The Other Critics

Rodell In Awe At Allumette; J. Gold Chipper at Chi Spacca

Grilled octopus at Allumette
Grilled octopus at Allumette Photo: KevinEats

Besha Rodell sits in stunned silence, pondering a dish of turnips and brown rice at Allumette, “Miles Thompson’s musing on the end of winter and the coming warmth,” what she calls, “an outrageous plate of food” for something that could have been “something you’d get for lunch at a very austere, vegan yoga retreat.” So it goes at the new Echo Park restaurant, where the 25-year-old chef’s cooking is called “cerebral, exacting, exciting, avant-garde.” “Much of his food astonishes,” Rodell writes, pointing to several dishes that “throw you off guard in the best possible way,” like a sturgeon surrounded by pickled and sweet huckleberries and Szechuan pork dumplings topped with “fat salmon roe.” And even though she often wants to edit the chef’s creativity, no less when “all this inventiveness goes overboard and the results are just straight-up bizarre” (like in a mousseline-bleeding ravioli), you can still feel the critic’s excitement over the chef, who is “making food that’s slightly staggering in its inventiveness and quality” and who “miraculously manages to pull it all together.” Three stars! [LAW]

Jonathan Gold makes his inevitable trip to Chi Spacca, the new butcher-centric arm of Mozza.
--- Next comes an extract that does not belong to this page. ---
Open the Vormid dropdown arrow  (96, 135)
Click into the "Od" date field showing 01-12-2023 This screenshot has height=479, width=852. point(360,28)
He openly warns from the get-go: [Nancy] Silverton is a close family friend of long standing…So feel free to discount anything I have to say about the place,” even though most of us already know the place has to be pretty great. Moving forward, he cites Chad Colby as “a scholar of meat,” with Gold getting a kitchen tour in which he spies “the binder in which he has recorded the provenance of every pig, the pH of every prosciutto and salami that has traveled through his meat room over the last couple of years” at “what is by far the most ambitious salumi program in Los Angeles.” You won’t find pastas or dedicated vegetable plates here, though “Chi Spacca isn’t quite what you think it might be in all respects, and it is sometimes the quirks, not classically Italian, that make the restaurant lovable.” Awww….[LAT]

Brad A. Johnson heads to The Ramos House Cafe in San Juan Capistrano this week, “a wooden, prairie-style cabin that dates to 1881…where the chef/owner lives” and “it’s always brunchtime.” He’s not exactly ecstatic when the table gets a bacon-loaded scramble instead of the chicken they’d ordered, especially with a religious diner shunning pork at his side, but despite some missteps, generally enjoys the generous portions, including caramel apple beignets, French toast, fava bean spread with black truffles, a mac and cheese with mushrooms. Two and a half stars! [Ugh, O.C. Register Now Has a Paywall!]